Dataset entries
* * * * * * * * *

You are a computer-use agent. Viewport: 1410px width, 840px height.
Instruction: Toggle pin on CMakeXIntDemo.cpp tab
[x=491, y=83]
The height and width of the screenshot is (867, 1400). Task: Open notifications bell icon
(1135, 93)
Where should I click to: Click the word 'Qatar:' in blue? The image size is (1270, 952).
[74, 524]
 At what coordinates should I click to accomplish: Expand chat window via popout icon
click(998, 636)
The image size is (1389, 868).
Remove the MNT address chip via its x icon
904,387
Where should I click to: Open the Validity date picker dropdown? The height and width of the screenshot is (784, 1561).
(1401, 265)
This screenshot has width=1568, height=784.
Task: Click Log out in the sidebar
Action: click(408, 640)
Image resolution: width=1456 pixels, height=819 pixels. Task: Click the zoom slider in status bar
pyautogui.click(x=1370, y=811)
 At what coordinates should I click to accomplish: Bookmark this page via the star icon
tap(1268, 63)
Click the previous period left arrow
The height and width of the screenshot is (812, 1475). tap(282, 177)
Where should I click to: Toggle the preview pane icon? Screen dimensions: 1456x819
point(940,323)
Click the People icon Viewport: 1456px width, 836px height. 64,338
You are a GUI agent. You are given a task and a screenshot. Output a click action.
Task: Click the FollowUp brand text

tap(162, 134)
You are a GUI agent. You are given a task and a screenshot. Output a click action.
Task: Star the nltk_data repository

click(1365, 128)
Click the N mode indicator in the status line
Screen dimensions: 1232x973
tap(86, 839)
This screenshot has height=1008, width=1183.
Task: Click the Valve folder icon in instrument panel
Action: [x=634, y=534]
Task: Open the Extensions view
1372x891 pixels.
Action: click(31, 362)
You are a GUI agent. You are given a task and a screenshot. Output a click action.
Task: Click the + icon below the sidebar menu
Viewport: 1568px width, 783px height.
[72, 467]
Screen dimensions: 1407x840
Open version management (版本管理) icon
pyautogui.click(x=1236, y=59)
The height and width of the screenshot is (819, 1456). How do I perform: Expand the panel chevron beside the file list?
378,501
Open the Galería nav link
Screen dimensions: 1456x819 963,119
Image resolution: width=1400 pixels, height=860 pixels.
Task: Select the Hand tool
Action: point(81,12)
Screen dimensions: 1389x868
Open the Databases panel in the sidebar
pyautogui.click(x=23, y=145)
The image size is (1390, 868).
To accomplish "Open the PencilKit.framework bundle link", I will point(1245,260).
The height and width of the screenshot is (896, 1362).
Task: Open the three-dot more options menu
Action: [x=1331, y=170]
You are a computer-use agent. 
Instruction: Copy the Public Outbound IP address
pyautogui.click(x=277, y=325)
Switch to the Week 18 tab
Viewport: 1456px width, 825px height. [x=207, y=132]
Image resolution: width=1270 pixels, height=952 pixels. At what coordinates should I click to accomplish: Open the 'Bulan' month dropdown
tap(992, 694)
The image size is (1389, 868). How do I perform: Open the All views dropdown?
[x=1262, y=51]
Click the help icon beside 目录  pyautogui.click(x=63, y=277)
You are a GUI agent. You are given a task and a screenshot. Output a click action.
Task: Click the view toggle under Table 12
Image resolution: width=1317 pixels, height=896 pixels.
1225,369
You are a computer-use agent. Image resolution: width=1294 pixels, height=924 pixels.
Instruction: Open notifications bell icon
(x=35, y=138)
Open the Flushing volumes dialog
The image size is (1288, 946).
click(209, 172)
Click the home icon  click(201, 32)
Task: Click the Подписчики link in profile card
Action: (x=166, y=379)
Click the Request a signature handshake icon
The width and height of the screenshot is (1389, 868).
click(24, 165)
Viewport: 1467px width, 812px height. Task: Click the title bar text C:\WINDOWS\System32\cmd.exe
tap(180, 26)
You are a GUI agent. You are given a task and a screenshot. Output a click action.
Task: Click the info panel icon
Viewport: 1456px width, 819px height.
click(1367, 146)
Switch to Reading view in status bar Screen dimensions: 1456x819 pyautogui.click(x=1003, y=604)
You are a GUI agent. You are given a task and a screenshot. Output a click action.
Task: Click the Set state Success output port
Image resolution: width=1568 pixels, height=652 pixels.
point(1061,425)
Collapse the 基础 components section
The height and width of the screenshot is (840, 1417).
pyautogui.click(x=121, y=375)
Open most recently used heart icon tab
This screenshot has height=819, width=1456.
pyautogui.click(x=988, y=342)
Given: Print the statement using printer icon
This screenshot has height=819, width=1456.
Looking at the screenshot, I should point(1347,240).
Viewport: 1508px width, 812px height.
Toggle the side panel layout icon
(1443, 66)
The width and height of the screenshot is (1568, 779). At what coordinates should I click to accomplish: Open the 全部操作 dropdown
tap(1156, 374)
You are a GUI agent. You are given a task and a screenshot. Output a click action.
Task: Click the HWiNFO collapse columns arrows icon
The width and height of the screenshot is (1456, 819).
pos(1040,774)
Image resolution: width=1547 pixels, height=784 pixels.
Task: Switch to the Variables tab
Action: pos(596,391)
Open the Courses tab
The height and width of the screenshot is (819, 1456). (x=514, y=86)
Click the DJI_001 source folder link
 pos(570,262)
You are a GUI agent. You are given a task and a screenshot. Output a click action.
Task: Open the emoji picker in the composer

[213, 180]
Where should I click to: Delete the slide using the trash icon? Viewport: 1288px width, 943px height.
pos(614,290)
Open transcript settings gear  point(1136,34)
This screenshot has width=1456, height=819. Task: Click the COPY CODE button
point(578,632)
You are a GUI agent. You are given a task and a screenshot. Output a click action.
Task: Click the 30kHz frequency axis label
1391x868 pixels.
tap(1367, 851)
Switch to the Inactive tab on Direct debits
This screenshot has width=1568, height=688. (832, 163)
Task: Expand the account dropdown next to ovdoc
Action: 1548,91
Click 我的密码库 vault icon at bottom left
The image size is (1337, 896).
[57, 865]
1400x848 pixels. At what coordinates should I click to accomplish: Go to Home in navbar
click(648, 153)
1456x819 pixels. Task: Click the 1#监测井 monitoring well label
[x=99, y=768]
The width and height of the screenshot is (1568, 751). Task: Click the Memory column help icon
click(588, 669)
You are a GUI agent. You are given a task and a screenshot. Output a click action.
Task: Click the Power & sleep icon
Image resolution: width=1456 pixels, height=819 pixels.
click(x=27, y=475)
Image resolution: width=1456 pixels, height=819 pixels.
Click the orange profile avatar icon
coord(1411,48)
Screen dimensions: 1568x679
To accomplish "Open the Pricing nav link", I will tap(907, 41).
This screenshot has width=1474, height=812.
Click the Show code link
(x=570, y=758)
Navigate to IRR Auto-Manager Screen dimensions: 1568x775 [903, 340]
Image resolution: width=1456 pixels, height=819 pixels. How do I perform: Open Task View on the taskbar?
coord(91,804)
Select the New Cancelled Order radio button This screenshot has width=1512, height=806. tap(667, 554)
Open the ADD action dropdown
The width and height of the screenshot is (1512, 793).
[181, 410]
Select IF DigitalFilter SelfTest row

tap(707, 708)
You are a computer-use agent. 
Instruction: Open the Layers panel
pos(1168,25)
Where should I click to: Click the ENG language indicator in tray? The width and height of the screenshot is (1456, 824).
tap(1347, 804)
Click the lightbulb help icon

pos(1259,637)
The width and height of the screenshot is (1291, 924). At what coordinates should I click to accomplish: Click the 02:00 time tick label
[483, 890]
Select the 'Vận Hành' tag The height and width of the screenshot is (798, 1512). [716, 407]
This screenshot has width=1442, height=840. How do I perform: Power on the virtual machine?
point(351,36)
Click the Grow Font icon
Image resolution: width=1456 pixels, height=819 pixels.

* * * * * * * * *

→ **Task statement**
Repeat each entry word for word.

→ **Response**
You are a computer-use agent. Viewport: 1410px width, 840px height.
Instruction: Toggle pin on CMakeXIntDemo.cpp tab
[x=491, y=83]
The height and width of the screenshot is (867, 1400). Task: Open notifications bell icon
(1135, 93)
Where should I click to: Click the word 'Qatar:' in blue? The image size is (1270, 952).
[74, 524]
 At what coordinates should I click to accomplish: Expand chat window via popout icon
click(998, 636)
The image size is (1389, 868).
Remove the MNT address chip via its x icon
904,387
Where should I click to: Open the Validity date picker dropdown? The height and width of the screenshot is (784, 1561).
(1401, 265)
This screenshot has width=1568, height=784.
Task: Click Log out in the sidebar
Action: click(408, 640)
Image resolution: width=1456 pixels, height=819 pixels. Task: Click the zoom slider in status bar
pyautogui.click(x=1370, y=811)
 At what coordinates should I click to accomplish: Bookmark this page via the star icon
tap(1268, 63)
Click the previous period left arrow
The height and width of the screenshot is (812, 1475). tap(282, 177)
Where should I click to: Toggle the preview pane icon? Screen dimensions: 1456x819
point(940,323)
Click the People icon Viewport: 1456px width, 836px height. 64,338
You are a GUI agent. You are given a task and a screenshot. Output a click action.
Task: Click the FollowUp brand text

tap(162, 134)
You are a GUI agent. You are given a task and a screenshot. Output a click action.
Task: Star the nltk_data repository

click(1365, 128)
Click the N mode indicator in the status line
Screen dimensions: 1232x973
tap(86, 839)
This screenshot has height=1008, width=1183.
Task: Click the Valve folder icon in instrument panel
Action: [x=634, y=534]
Task: Open the Extensions view
1372x891 pixels.
Action: click(31, 362)
You are a GUI agent. You are given a task and a screenshot. Output a click action.
Task: Click the + icon below the sidebar menu
Viewport: 1568px width, 783px height.
[72, 467]
Screen dimensions: 1407x840
Open version management (版本管理) icon
pyautogui.click(x=1236, y=59)
The height and width of the screenshot is (819, 1456). How do I perform: Expand the panel chevron beside the file list?
378,501
Open the Galería nav link
Screen dimensions: 1456x819 963,119
Image resolution: width=1400 pixels, height=860 pixels.
Task: Select the Hand tool
Action: point(81,12)
Screen dimensions: 1389x868
Open the Databases panel in the sidebar
pyautogui.click(x=23, y=145)
The image size is (1390, 868).
To accomplish "Open the PencilKit.framework bundle link", I will point(1245,260).
The height and width of the screenshot is (896, 1362).
Task: Open the three-dot more options menu
Action: [x=1331, y=170]
You are a computer-use agent. 
Instruction: Copy the Public Outbound IP address
pyautogui.click(x=277, y=325)
Switch to the Week 18 tab
Viewport: 1456px width, 825px height. [x=207, y=132]
Image resolution: width=1270 pixels, height=952 pixels. At what coordinates should I click to accomplish: Open the 'Bulan' month dropdown
tap(992, 694)
The image size is (1389, 868). How do I perform: Open the All views dropdown?
[x=1262, y=51]
Click the help icon beside 目录  pyautogui.click(x=63, y=277)
You are a GUI agent. You are given a task and a screenshot. Output a click action.
Task: Click the view toggle under Table 12
Image resolution: width=1317 pixels, height=896 pixels.
1225,369
You are a computer-use agent. Image resolution: width=1294 pixels, height=924 pixels.
Instruction: Open notifications bell icon
(x=35, y=138)
Open the Flushing volumes dialog
The image size is (1288, 946).
click(209, 172)
Click the home icon  click(201, 32)
Task: Click the Подписчики link in profile card
Action: (x=166, y=379)
Click the Request a signature handshake icon
The width and height of the screenshot is (1389, 868).
click(24, 165)
Viewport: 1467px width, 812px height. Task: Click the title bar text C:\WINDOWS\System32\cmd.exe
tap(180, 26)
You are a GUI agent. You are given a task and a screenshot. Output a click action.
Task: Click the info panel icon
Viewport: 1456px width, 819px height.
click(1367, 146)
Switch to Reading view in status bar Screen dimensions: 1456x819 pyautogui.click(x=1003, y=604)
You are a GUI agent. You are given a task and a screenshot. Output a click action.
Task: Click the Set state Success output port
Image resolution: width=1568 pixels, height=652 pixels.
point(1061,425)
Collapse the 基础 components section
The height and width of the screenshot is (840, 1417).
pyautogui.click(x=121, y=375)
Open most recently used heart icon tab
This screenshot has height=819, width=1456.
pyautogui.click(x=988, y=342)
Given: Print the statement using printer icon
This screenshot has height=819, width=1456.
Looking at the screenshot, I should point(1347,240).
Viewport: 1508px width, 812px height.
Toggle the side panel layout icon
(1443, 66)
The width and height of the screenshot is (1568, 779). At what coordinates should I click to accomplish: Open the 全部操作 dropdown
tap(1156, 374)
You are a GUI agent. You are given a task and a screenshot. Output a click action.
Task: Click the HWiNFO collapse columns arrows icon
The width and height of the screenshot is (1456, 819).
pos(1040,774)
Image resolution: width=1547 pixels, height=784 pixels.
Task: Switch to the Variables tab
Action: pos(596,391)
Open the Courses tab
The height and width of the screenshot is (819, 1456). (x=514, y=86)
Click the DJI_001 source folder link
 pos(570,262)
You are a GUI agent. You are given a task and a screenshot. Output a click action.
Task: Open the emoji picker in the composer

[213, 180]
Where should I click to: Delete the slide using the trash icon? Viewport: 1288px width, 943px height.
pos(614,290)
Open transcript settings gear  point(1136,34)
This screenshot has width=1456, height=819. Task: Click the COPY CODE button
point(578,632)
You are a GUI agent. You are given a task and a screenshot. Output a click action.
Task: Click the 30kHz frequency axis label
1391x868 pixels.
tap(1367, 851)
Switch to the Inactive tab on Direct debits
This screenshot has width=1568, height=688. (832, 163)
Task: Expand the account dropdown next to ovdoc
Action: 1548,91
Click 我的密码库 vault icon at bottom left
The image size is (1337, 896).
[57, 865]
1400x848 pixels. At what coordinates should I click to accomplish: Go to Home in navbar
click(648, 153)
1456x819 pixels. Task: Click the 1#监测井 monitoring well label
[x=99, y=768]
The width and height of the screenshot is (1568, 751). Task: Click the Memory column help icon
click(588, 669)
You are a GUI agent. You are given a task and a screenshot. Output a click action.
Task: Click the Power & sleep icon
Image resolution: width=1456 pixels, height=819 pixels.
click(x=27, y=475)
Image resolution: width=1456 pixels, height=819 pixels.
Click the orange profile avatar icon
coord(1411,48)
Screen dimensions: 1568x679
To accomplish "Open the Pricing nav link", I will tap(907, 41).
This screenshot has width=1474, height=812.
Click the Show code link
(x=570, y=758)
Navigate to IRR Auto-Manager Screen dimensions: 1568x775 [903, 340]
Image resolution: width=1456 pixels, height=819 pixels. How do I perform: Open Task View on the taskbar?
coord(91,804)
Select the New Cancelled Order radio button This screenshot has width=1512, height=806. tap(667, 554)
Open the ADD action dropdown
The width and height of the screenshot is (1512, 793).
[181, 410]
Select IF DigitalFilter SelfTest row

tap(707, 708)
You are a computer-use agent. 
Instruction: Open the Layers panel
pos(1168,25)
Where should I click to: Click the ENG language indicator in tray? The width and height of the screenshot is (1456, 824).
tap(1347, 804)
Click the lightbulb help icon

pos(1259,637)
The width and height of the screenshot is (1291, 924). At what coordinates should I click to accomplish: Click the 02:00 time tick label
[483, 890]
Select the 'Vận Hành' tag The height and width of the screenshot is (798, 1512). [716, 407]
This screenshot has width=1442, height=840. How do I perform: Power on the virtual machine?
point(351,36)
Click the Grow Font icon
Image resolution: width=1456 pixels, height=819 pixels.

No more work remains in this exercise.